A diarist needs a good eye for the little details that makes the reader feel that he is in the room where the events are happening. Sasha Swire has that diarist’s eye in good measure and uses it to full effect in The Diary of an MP’s Wife. Thus when meeting the Countess of Wessex, Lady Swire notes when the Countess talks about giving up her career in PR that there is “real regret in her eyes and sadness that this part of her life is gone and not allowed to return”. Meanwhile, Prince Edward, husband to the Countess, comes over as “over-excitable like a puppy”, which rather sums up his whole life when you think about it.

Along with her good eye for the small details, this authoress is also the mistress of the cutting, throwaway, dismissive comment, as she demonstrates on almost every page of the diary which covers the years 2010 to 2019 when her husband, Sir Hugo Swire, who is known as “H” throughout the volume, was in government. One of my favourites is her conclusion that Kate Middleton and her family displayed “middle-class dignity” during the 2011 royal wedding. Only the genuine upper-class can damn with faint praise like that.

Reading this volume, I was struck by how little there is about the great events of the period and how much is dedicated to sticking the boot in to people that Lady Swire does not like. The fact that most of them seem to be in the Conservatives, the party that her husband represented in the Commons, rather suggests that Harold Macmillan had it about right when he commented that a man’s political opponents are on the other side of the House, and his enemies are all around him on his side.

The greatest event covered by the diary must be the 2016 Brexit vote, but it is really only covered in passing. Having seemingly done very little during the campaign, Sir Hugo and Lady Swire decided to go to Scotland for a few days in the Highlands on polling day, and left on the sleeper train, thinking that victory was theirs.
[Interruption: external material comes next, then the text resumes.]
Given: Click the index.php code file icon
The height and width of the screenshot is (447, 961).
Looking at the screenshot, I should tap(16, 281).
However, as the dawn rose and the news came through that victory had gone to the other side, Lady Swire dragged her husband out of his bed and they both returned to London to hold David Cameron’s hand. On the way back, one of the daughters rang up to cry that “old people and White Van Man have stolen her future”. Her mother, who presumably is aware of just how wealthy, privileged and connected the family is and that the little girl is in no danger of being reduced to taking in washing, has no sympathy and tells her that “she should have made more of her friends get out of bed and vote”.
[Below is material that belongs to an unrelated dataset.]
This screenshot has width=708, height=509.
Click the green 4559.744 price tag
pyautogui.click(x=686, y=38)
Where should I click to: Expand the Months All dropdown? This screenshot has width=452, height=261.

Aside from paying back old scores, the diary really succeeds as an account of just how incestuous the Tory leadership crew is. This is the chumocracy in action, with people who are part of that magic circle getting a respectable naming and everyone else receiving a mocking nickname. So, David Cameron is referred to throughout as “DC” and Theresa May is dismissed as “Old Ma May.” George Osborne is “Boy George” in the diary, probably because he is only an honorary member of the magic circle, having been a day boy at his public school and his father being something in trade. I went to a secondary modern so all this is Greek to me, but it means something to this crowd.
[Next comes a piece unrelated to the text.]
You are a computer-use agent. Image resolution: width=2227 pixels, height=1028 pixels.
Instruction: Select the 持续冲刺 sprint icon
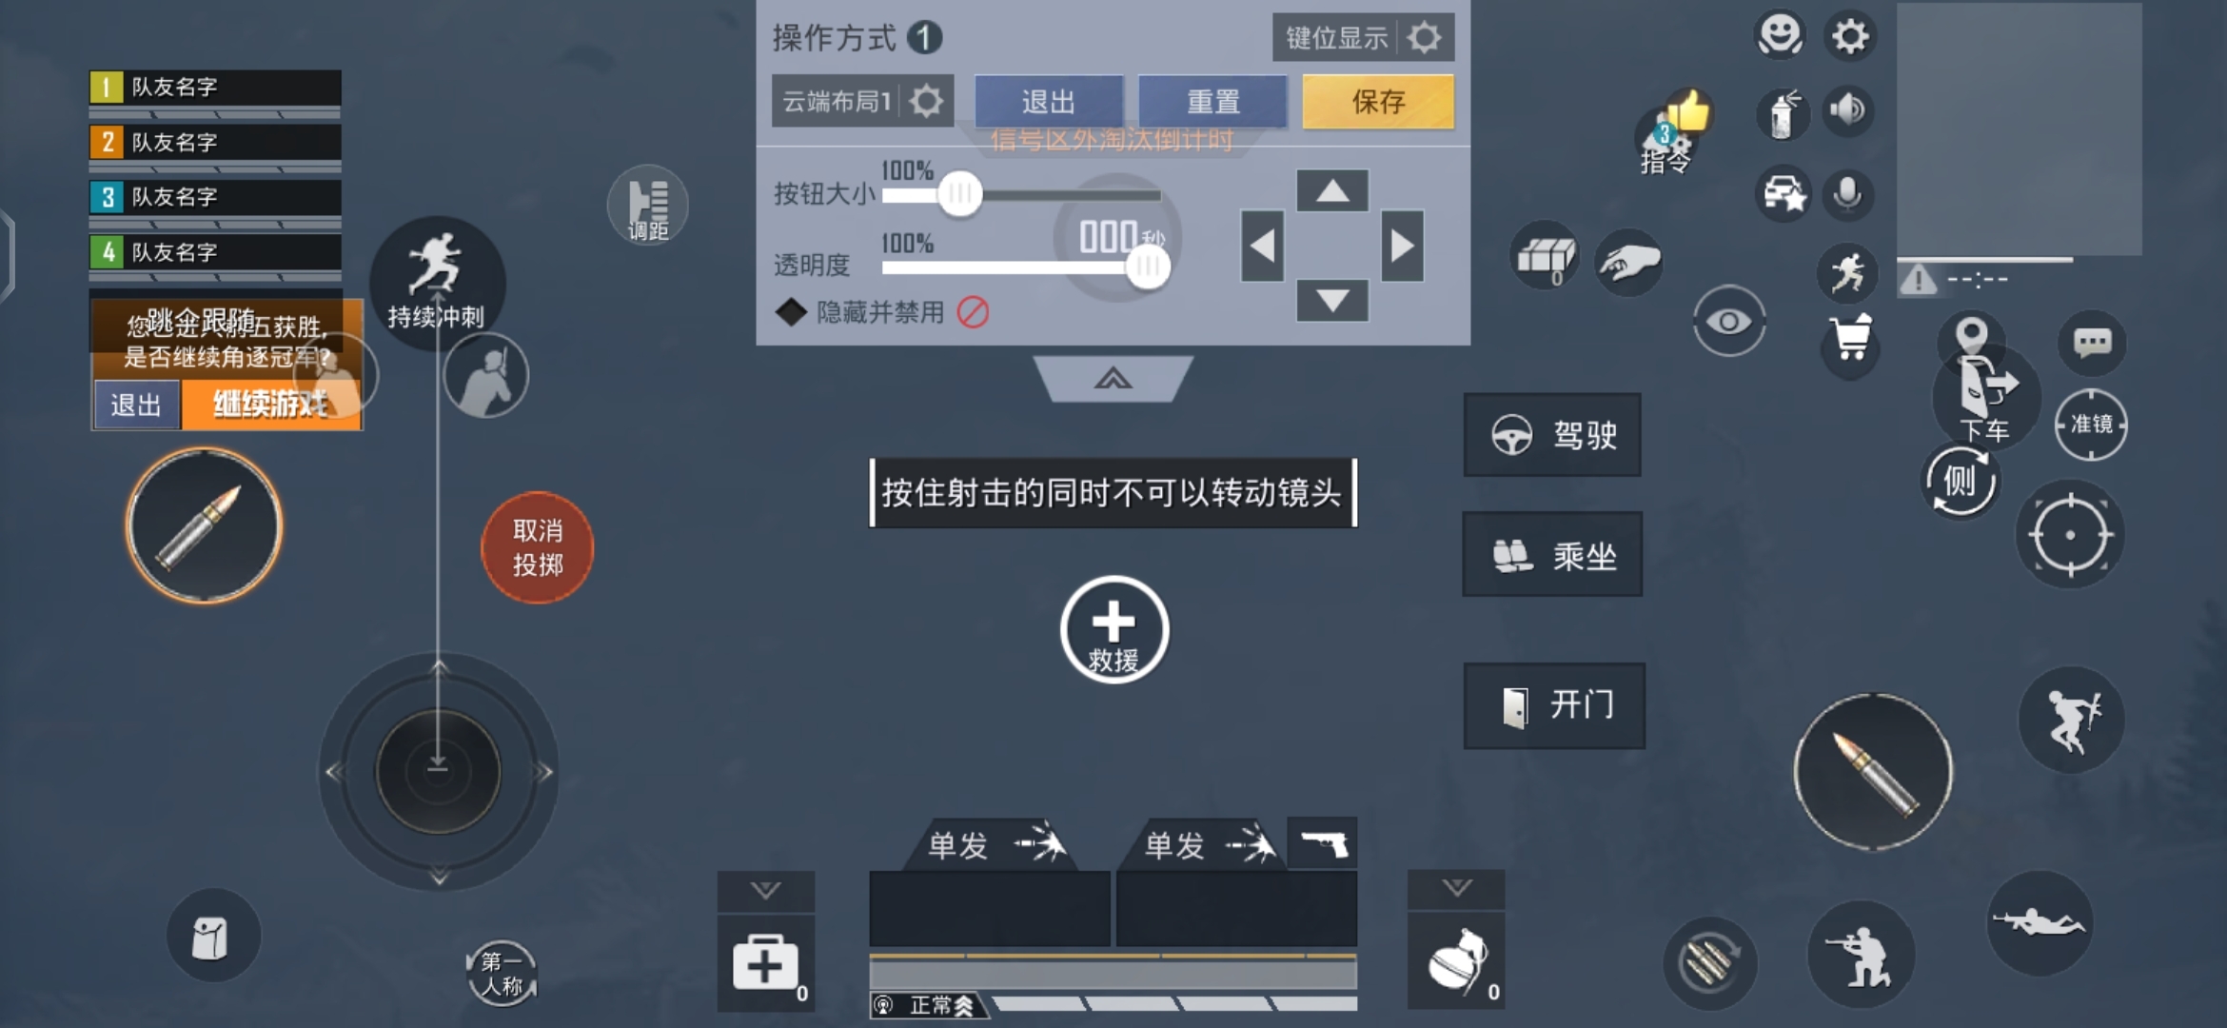[437, 281]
It is not just that they all know each other, but they have been friends for years. So, Amber Rudd, who has now returned to well-deserved obscurity and will only merit footnotes in the histories that will be written of this time, seems to feature on far too many pages as if she is a really important person. Actually, she has been a friend of Sasha Swire since both were in their teens, and it shows in the diary in the sympathetic way she is portrayed and the amount of references to her.

This is all very much a book written by a member of the higher caste for other members of the caste who understand instinctively the cultural references. Thus, H goes to meet DC one Saturday morning in his casual attire and DC looks at his brown shoes, lifts an eyebrow and says, “Brown in town, Hugo?” To which Hugo replies that it is the weekend and he should not be in town but in the country, and so on and so forth.

There is nothing wrong with an authoress writing a book for her social set, and Sasha Swire is certainly a quite excellent writer with a fine turn of phrase who has crafted a work that it was a pleasure to read. The sad thing about her book is that it is unlikely to be referred to by future historians because the bulk of it is concerned with people who will be of interest only to the hardest of hardcore historians; thus it will date very quickly for the general reader.